• TASK DESCRIPTION:
Using the records below, copy every line that holds the string "dimensions".

--- THE INPUT Enclosed Below ---

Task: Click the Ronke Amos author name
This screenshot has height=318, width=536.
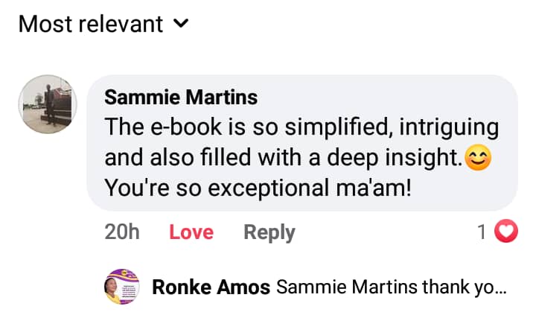Action: point(211,287)
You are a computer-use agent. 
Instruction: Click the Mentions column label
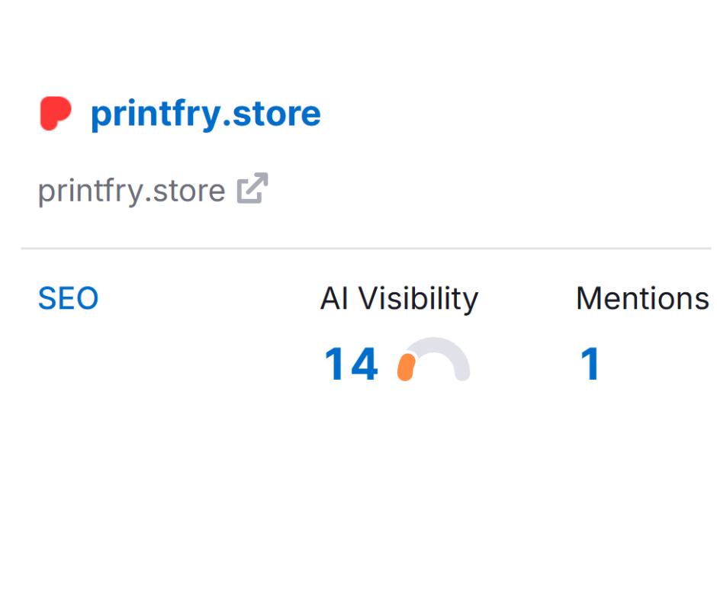642,299
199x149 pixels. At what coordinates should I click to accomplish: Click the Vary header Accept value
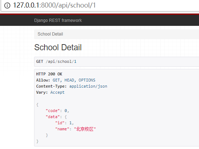pos(57,92)
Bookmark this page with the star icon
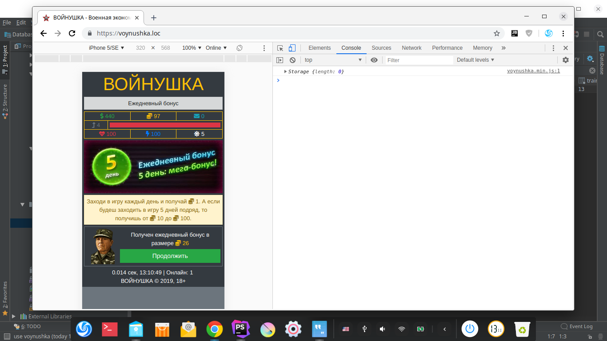 tap(497, 33)
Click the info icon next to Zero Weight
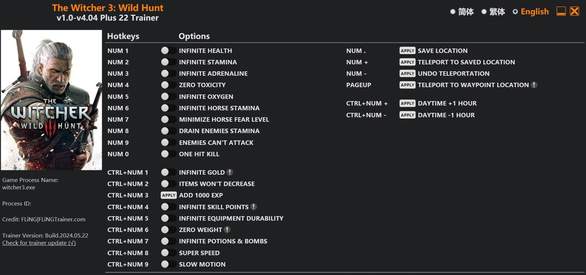 point(227,230)
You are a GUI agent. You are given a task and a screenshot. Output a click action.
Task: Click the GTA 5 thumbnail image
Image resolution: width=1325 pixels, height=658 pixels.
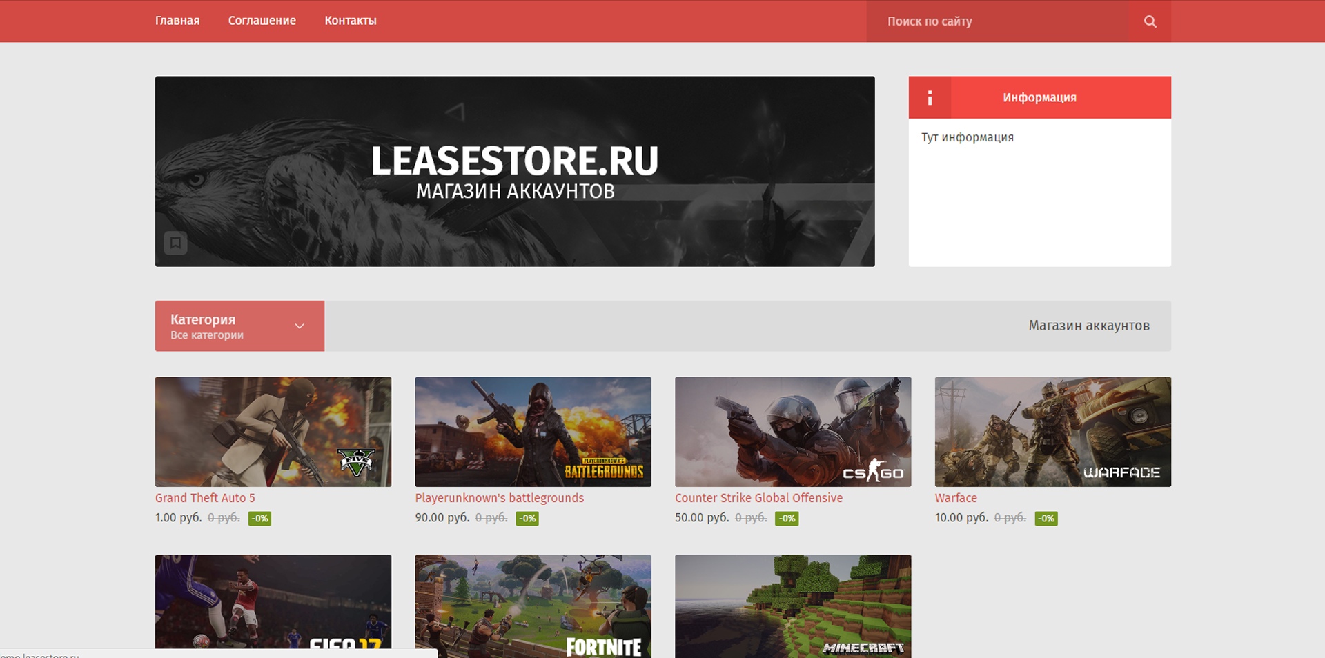point(273,431)
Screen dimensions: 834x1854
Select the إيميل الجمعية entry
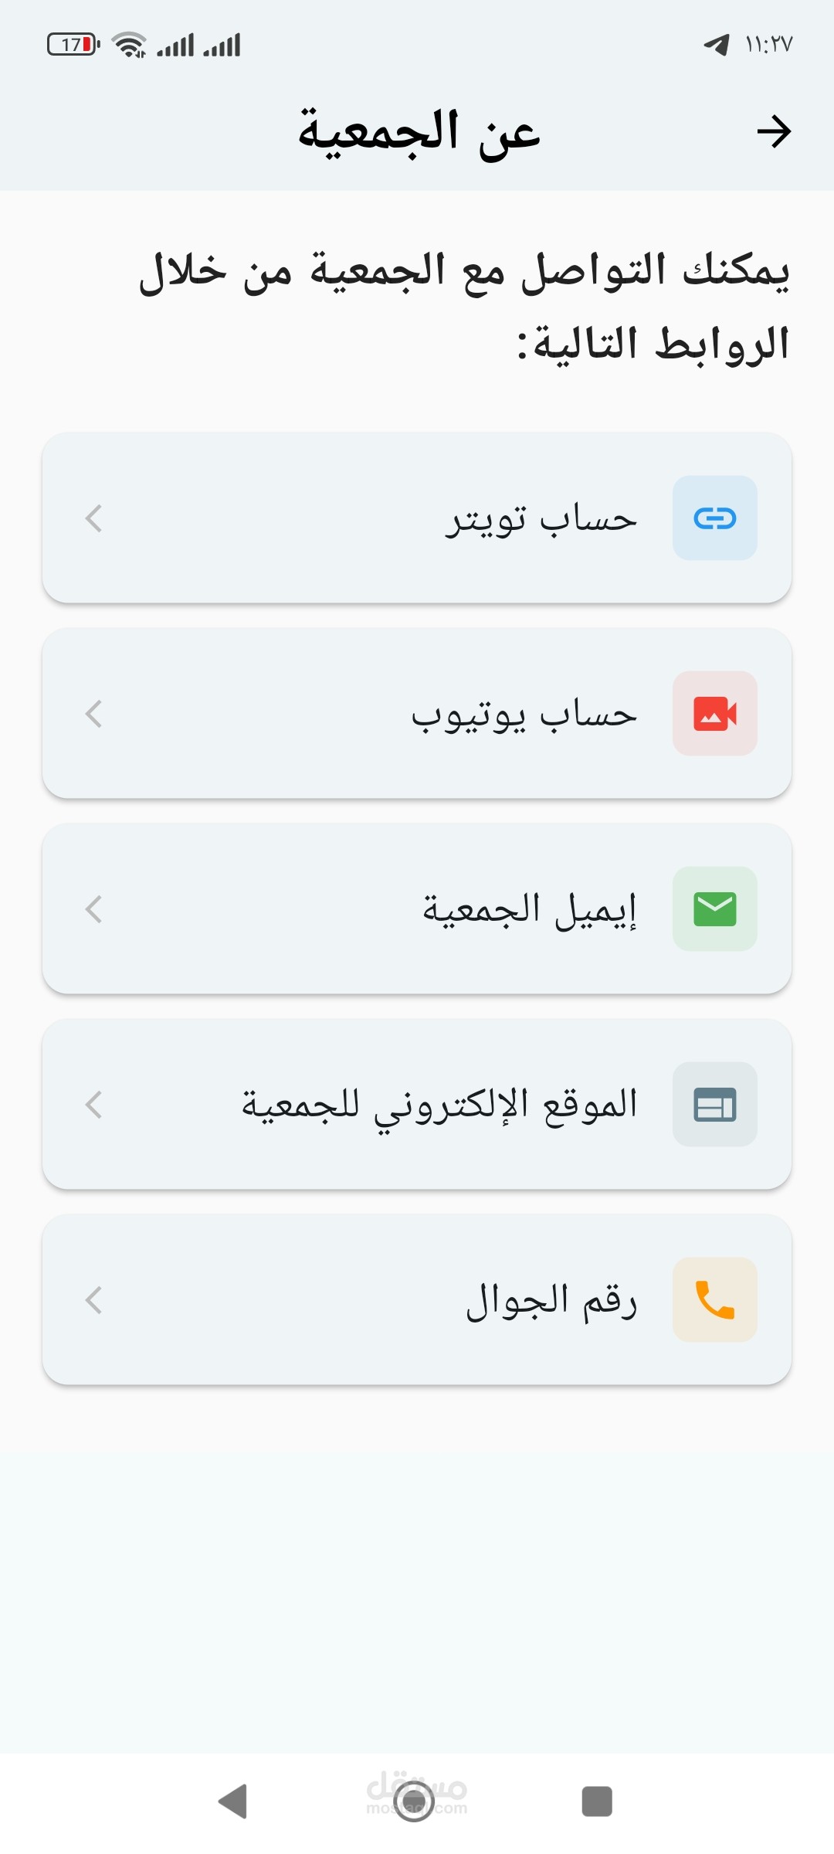529,910
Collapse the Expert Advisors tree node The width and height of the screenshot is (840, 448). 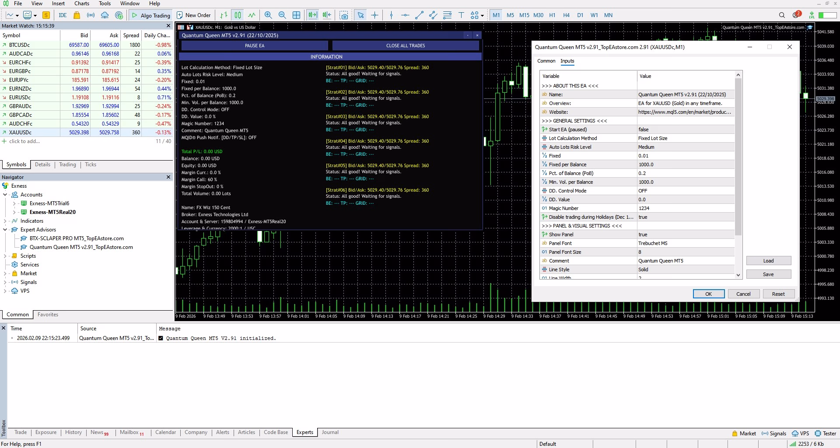(5, 230)
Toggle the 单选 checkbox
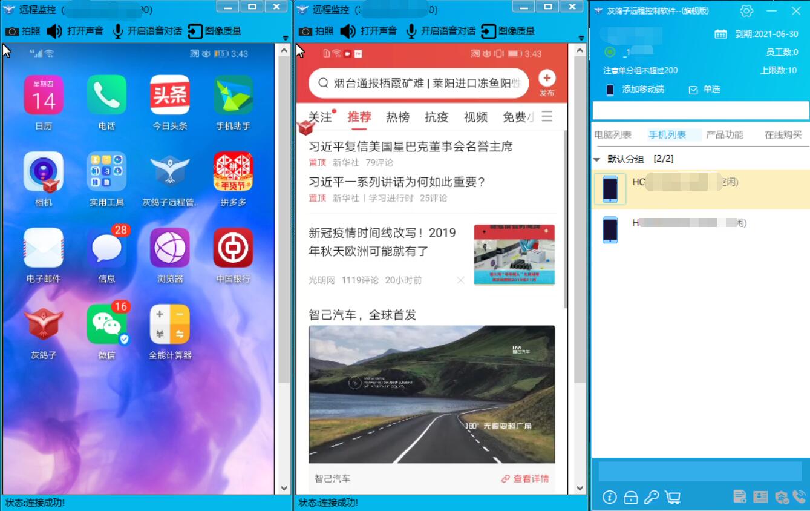Viewport: 810px width, 511px height. click(x=693, y=90)
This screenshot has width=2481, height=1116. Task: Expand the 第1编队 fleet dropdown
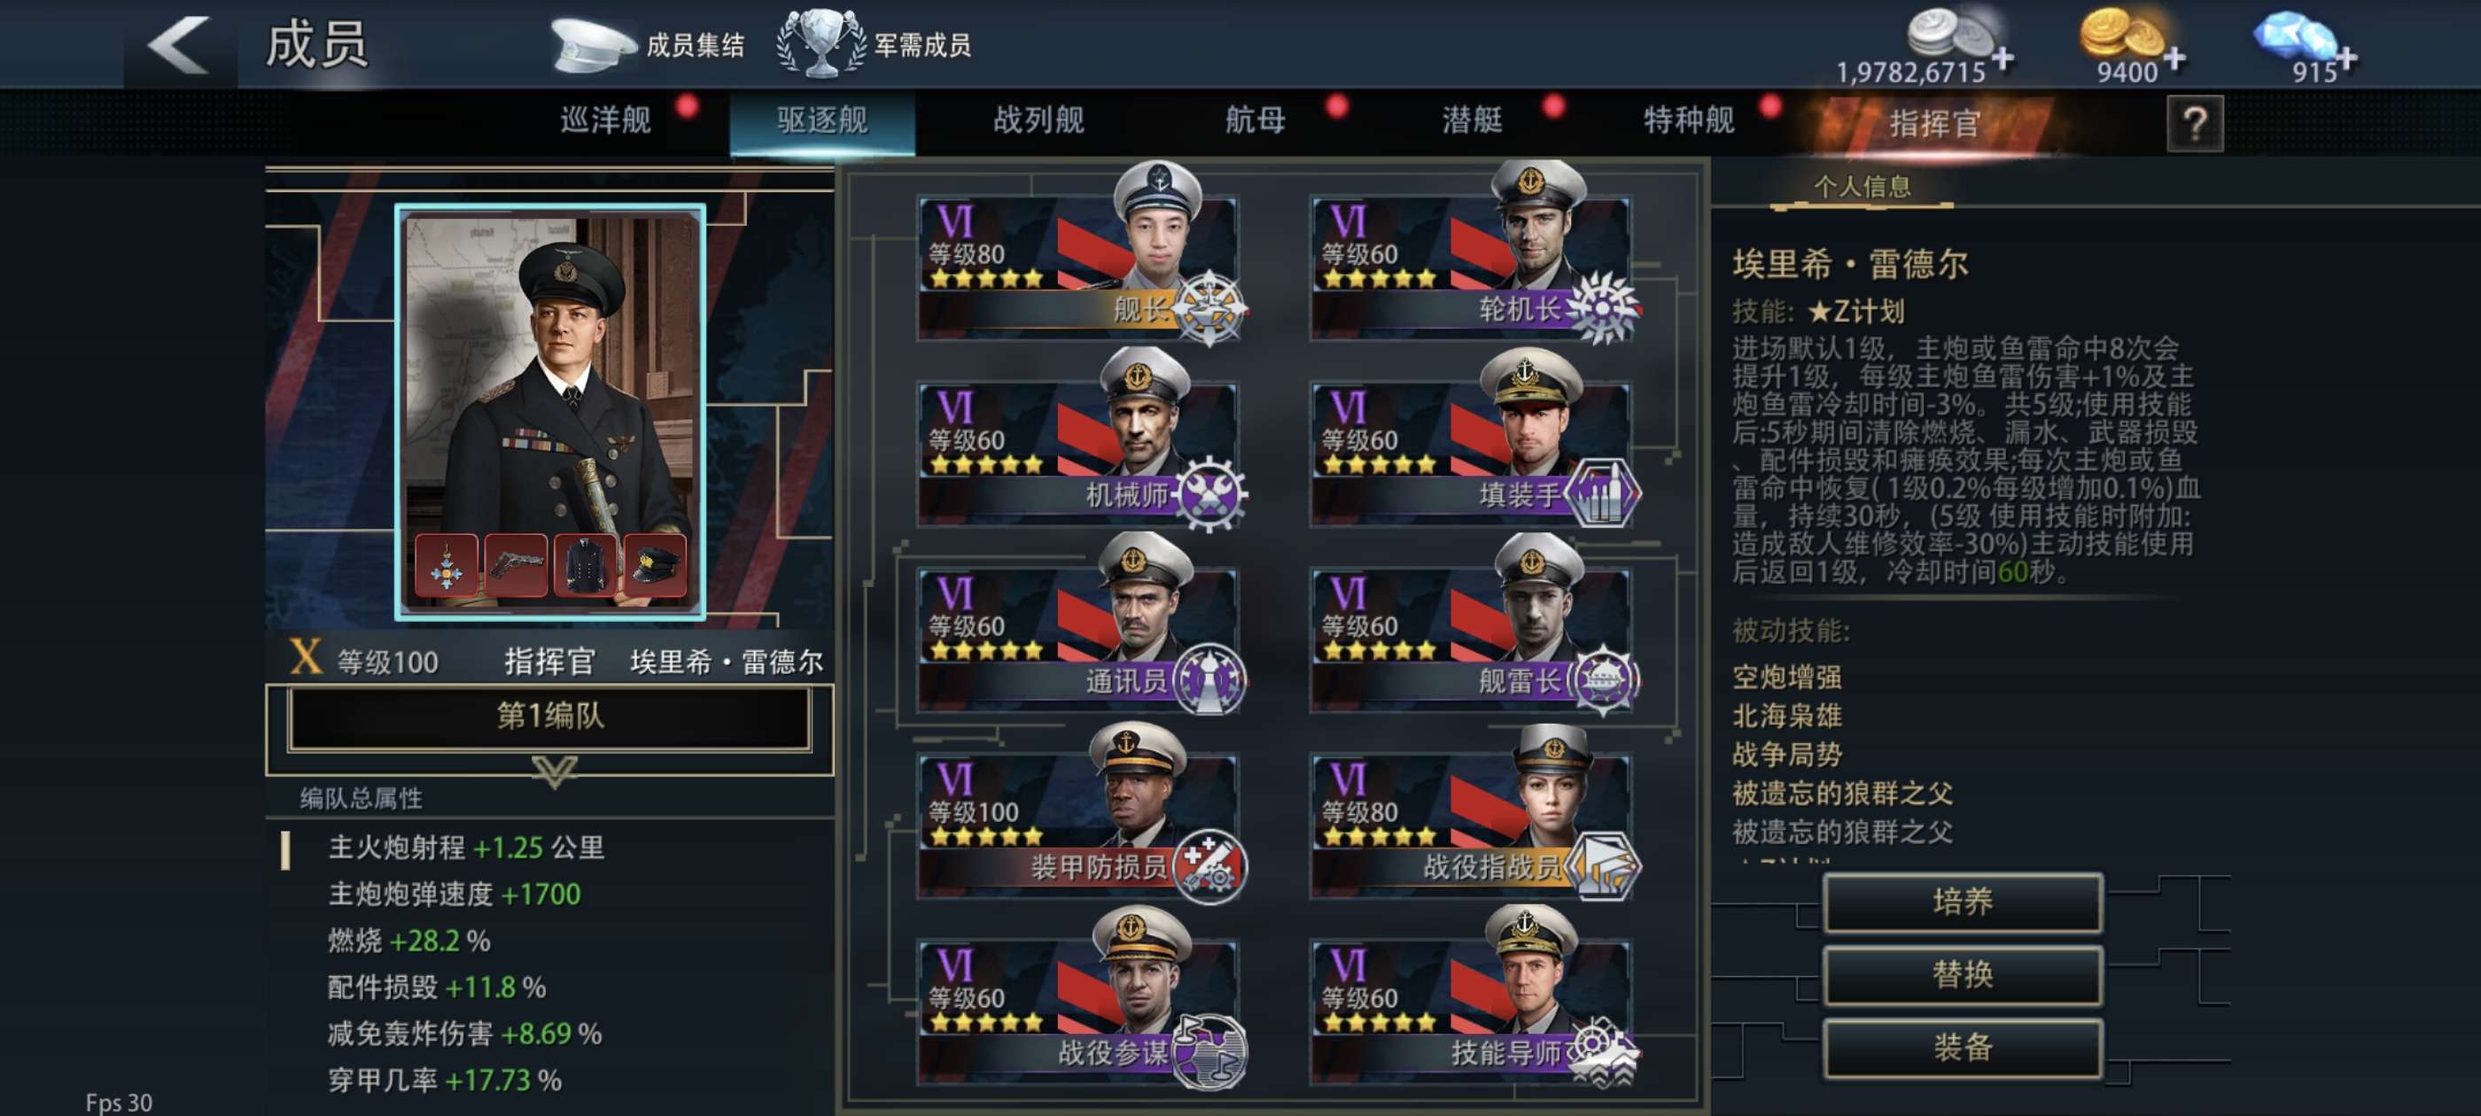click(549, 716)
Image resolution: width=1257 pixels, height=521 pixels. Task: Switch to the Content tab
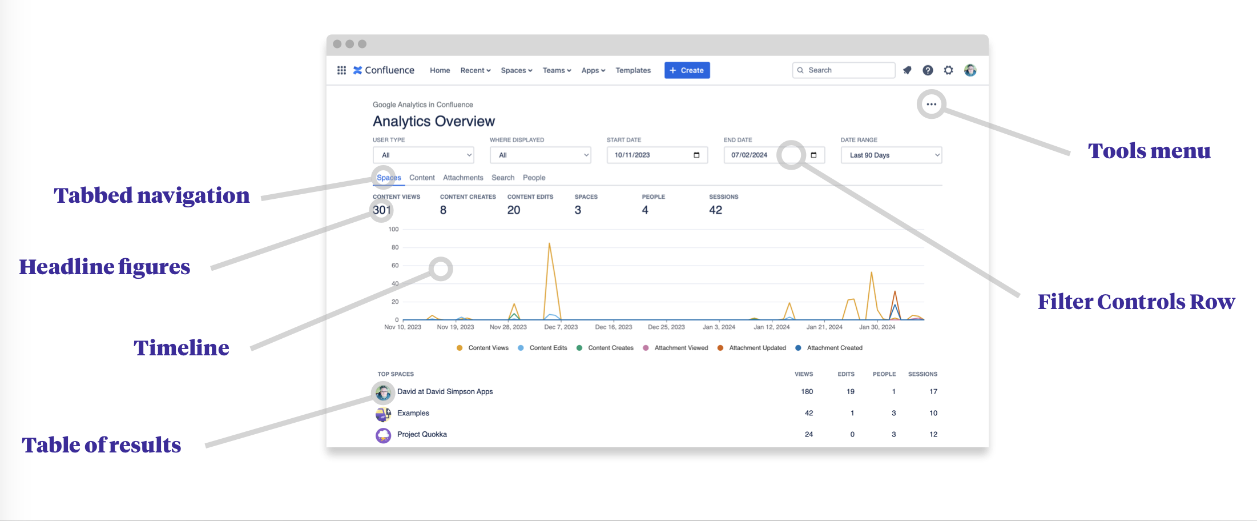click(422, 178)
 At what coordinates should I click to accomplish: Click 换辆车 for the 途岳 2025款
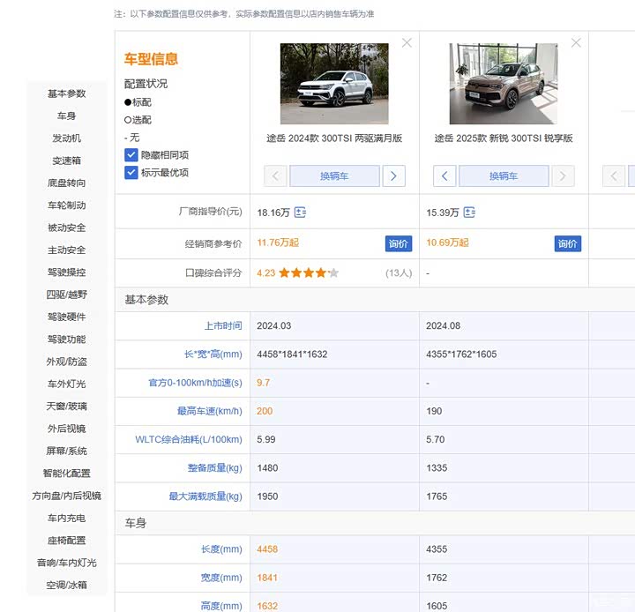pos(504,176)
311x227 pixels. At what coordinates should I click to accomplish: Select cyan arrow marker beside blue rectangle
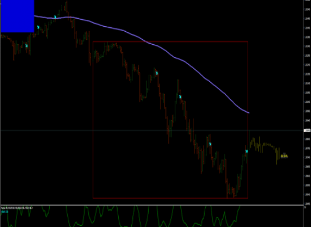click(38, 27)
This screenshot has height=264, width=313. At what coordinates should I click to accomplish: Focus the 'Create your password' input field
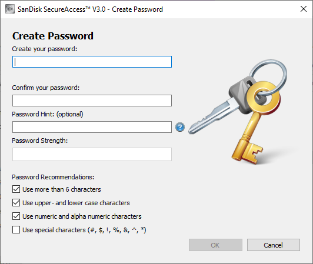[x=92, y=62]
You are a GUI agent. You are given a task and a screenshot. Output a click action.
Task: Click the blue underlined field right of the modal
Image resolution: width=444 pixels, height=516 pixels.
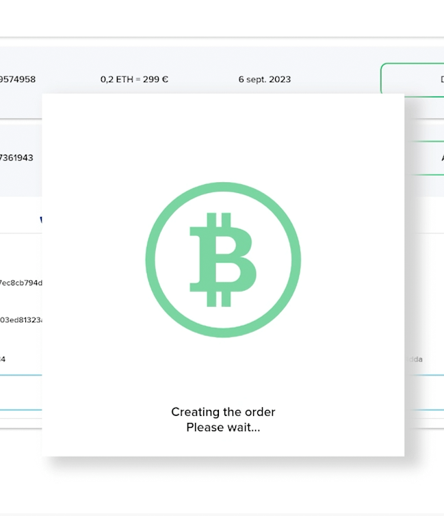[x=424, y=374]
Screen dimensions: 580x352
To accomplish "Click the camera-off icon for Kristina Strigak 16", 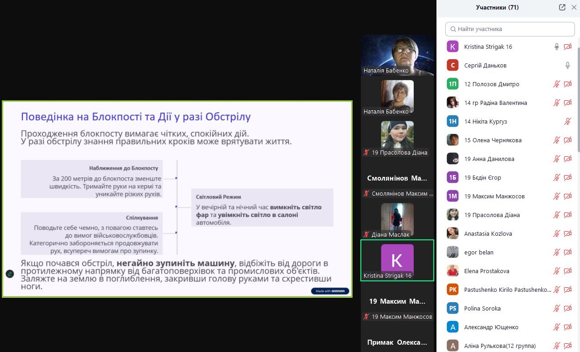I will [568, 47].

--- End of Enclosed THE INPUT ---

• RESULT OF THIS EXERCISE:
Screen dimensions: 834x1854
Screen dimensions: 580x352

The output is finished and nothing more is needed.